• _PROVIDED PASSAGE_:

Musk ox kills by brown bears in the Arctic National Wildlife Refuge have dramatically increased over the past decade, according to studies by federal and state biologists.

A number of individual Arctic grizzlies have learned how to stalk and take down the shaggy animals, said ANWR ecologist Patricia Reynolds, with the U.S. Fish and Wildlife Service.

"I think the reason that bears are efficient predators is because they are adaptable, and they have the ability to switch to whatever is out there," Reynolds said.

In at least 10 instances, the bears killed two to seven musk oxen at once, possible examples of a relatively rare phenomenon biologists call "surplus killing," where a predator kills more prey than can be consumed immediately.

"This really surprised us," Reynolds told scientists at an Arctic science conference in Fairbanks last week, where she presented a paper called, in part, "A Search for Weapons of Muskox Destruction."

In an article published last year in the journal Ursus, Reynolds and two co-authors reported that 28 of 46 known musk ox deaths took place during multiple kills, with most occurring since 1999.

Bears don't usually engage in such surplus killing and musk oxen can be exceedingly dangerous prey, able to gore attacking bears with thrusts from their powerful heads and their sharp horns. At least one bear is thought to have died as a result of battling musk oxen on the tundra, and others have been wounded.

• _GIVEN INFORMATION_:
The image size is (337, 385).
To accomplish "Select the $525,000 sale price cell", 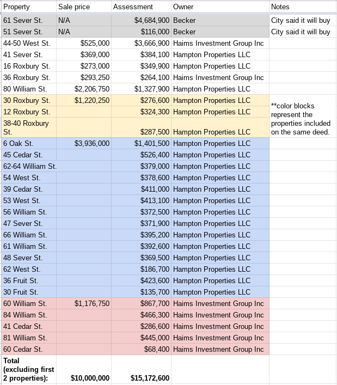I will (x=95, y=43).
--
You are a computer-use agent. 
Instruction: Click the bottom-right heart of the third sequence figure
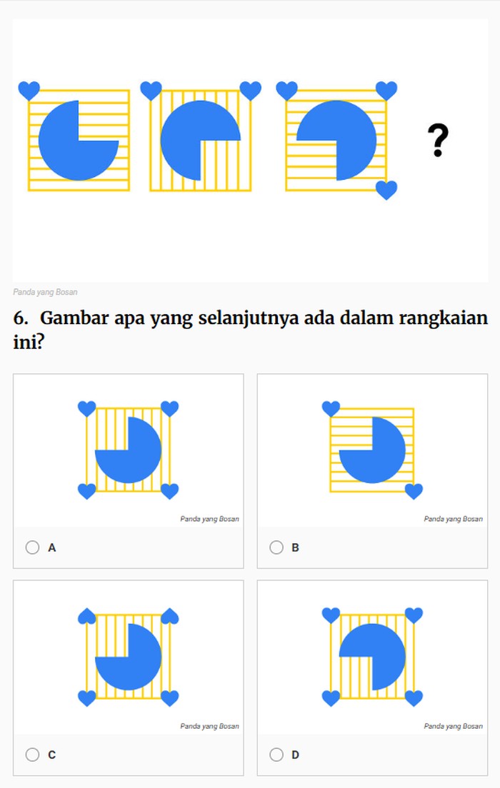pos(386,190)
...
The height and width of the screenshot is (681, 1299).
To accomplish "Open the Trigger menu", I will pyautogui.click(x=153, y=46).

• _SET OF TASKS_:
[1] According to the musk ox article, how many of the 46 known musk ox deaths took place during multiple kills?
[2] Condense the paragraph in the musk ox article that begins "Bears don't usually engage" into two or three short bullet points that keep its main facts.
[3] Carry on the musk ox article from its final sentence.
The entries have nothing to do with the work here.

• _ANSWERS GIVEN_:
[1] Twenty-eight of the 46 deaths took place during multiple kills.

[2]
- Surplus killing is unusual for bears.
- Musk oxen are dangerous prey that can gore attacking bears with their powerful heads and sharp horns.
- At least one bear is thought to have died fighting musk oxen, and others have been wounded.

[3]
"It's a risk to them, and that's the interesting trade-off," Reynolds told the Anchorage Daily News.

The rise in bear predation comes as ANWR musk oxen have crashed in number, from a high of 386 in 1986 and an average of about 325 in the early 1990s to an estimated 50 this year.

Where bear kills once accounted for virtually no musk ox deaths, predation took an estimated 13 percent of the ANWR herd in 2003.

Reynolds, who has studied refuge musk oxen for more than 20 years, said the overall decline in ANWR has been driven mostly by tough winter conditions, not bear predation.

Crusty or deep snow has been forcing the animals to work harder to find food. Possibly as a result, ANWR musk oxen haven't been producing many calves.

Overall, Alaska's musk ox population appears to be healthy, with 450 in the Arctic region and an estimated 5,000 in the state.

Hunted to extinction in Alaska in the 1800s, musk oxen were reintroduced into the state in the 1930s and into ANWR in 1969.